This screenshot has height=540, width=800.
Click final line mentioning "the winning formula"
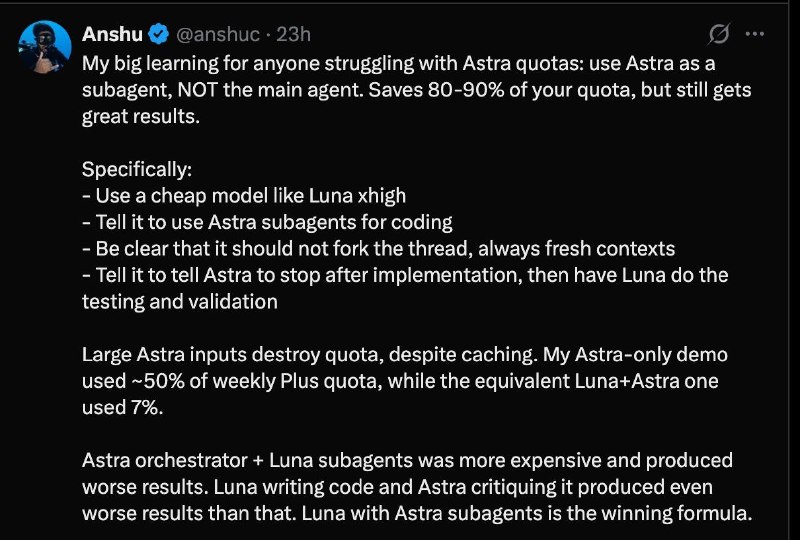417,513
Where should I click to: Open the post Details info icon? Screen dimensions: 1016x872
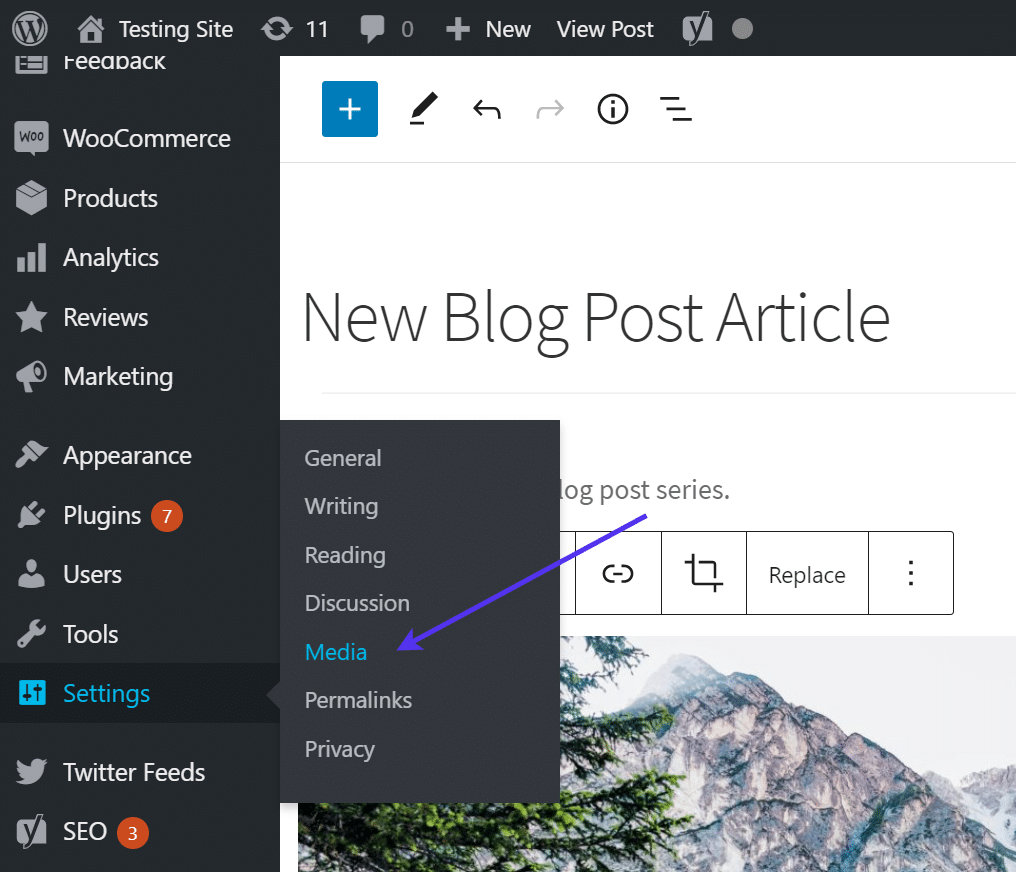coord(613,109)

Task objective: Write the lines above out again exactly, excluding every picture.

Answer box:
This screenshot has height=540, width=800.
Click final line mentioning "the winning formula"
417,513
Where should I click to: Open the post Details info icon? Screen dimensions: 1016x872
coord(613,109)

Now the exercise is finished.